Private hospitals are a phenomenal business. We all need them at some stage in our lives, and when we, or our loved ones, need them we are price takers. As health and life are unique and essential, we are price inelastic to these services. In fact, because of this imbalance between buyer and seller, the economic concepts of free will, of willing exchange of money for goods and services, of Adam Smith’s “invisible hand”, are compromised. Therefore, the ethics of paid hospitals are the topics of many essays and much political opinion. I personally think that hospitals should be run by a competent accountable government as a monopoly supplier.
However, decades of political legacies and infighting have created realities in South Africa and other emerging market economies that provide large opportunity for private health care providers. From an investor’s point of view, these are great businesses. Not only are demographic changes, such as ageing populations, and public health challenges, such as obesity, increasingly creating demand for these services, but life style procedures, such as elective surgery, are also supporting private hospitals and will do so increasingly. The particularly poor service delivery in South Africa, create significant demand from a growing middle class. Additionally, the weak Rand and relaxed visa regulations for other African countries, support medical tourism trends, which are likely to grow.
For these reasons, hospital groups have had strong growth in the last decade and the protected nature of their cashflows through business cycles has ensured that these businesses have traded at significant premiums. My interest was piqued, when the large pullback in prices, has suddenly moved these companies into reasonable valuation territory. I prefer Life Health Care Group (LHC), as unlike their peers Netcare and Mediclinic, they have resisted the temptation to expand into developed markets. I am convinced that the real value for these businesses remains in the developing world, where governments will remain incapable of providing these services for many decades.
LHC on paper is currently looking very attractively priced. A PE of 16.5, with a forward PE of 14 and, importantly a dividend yield of 5.2%. The stock is lower today than in mid-2012.
However, in mid-November the group announced a game-changing deal, that boggles the mind and completely changes the investment perspective of LHC:
- They are acquiring the Alliance Medical Group in the UK for a consideration of R13.3bn. At the current market cap of R34bn, this immediately transfers approximate 25% of the LHC value into a developed country that has a saturated private market AND a moderately successful public system in the NHS.

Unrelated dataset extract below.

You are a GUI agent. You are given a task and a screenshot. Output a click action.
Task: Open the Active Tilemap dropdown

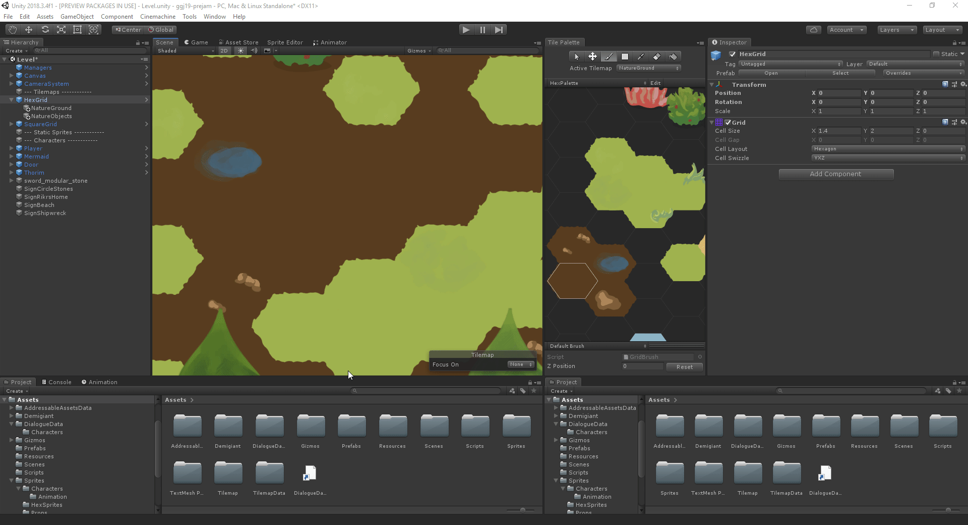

- The acquisition target has Total Assets of 276m Pounds, at a purchase price of 800m, this will result in significant goodwill on the LHC books.
- Worse, Alliance Medical Group has Net Assets of 10m Pounds, essentially implying that the business is EXTREMELY geared and LHC are acquiring no net assets. When interest rates rise (and they are already rising in post-Brexit UK), this amount of debt will bite straight into cashflows.
- Alliance Medical Group has net profit after tax of 9m pounds. What? This implies an acquisition PE of 100. How desperate is LHC management to move into the UK?
The deal appears to distract management from its emerging market growth destinations and – more importantly – appears to severely over price the Alliance Medical Group. If management is that desperate to make a deal in a developed country, it also shows that they have negative views of the Southern African market.
In conclusion, this is an excellent example of how one deal can change the investment fundamentals of a company. In my opinion, LHC has gone from a value business in a market with strong fundamentals and focussed management, to an overvalued business that lacks geographical focus or growth prospects.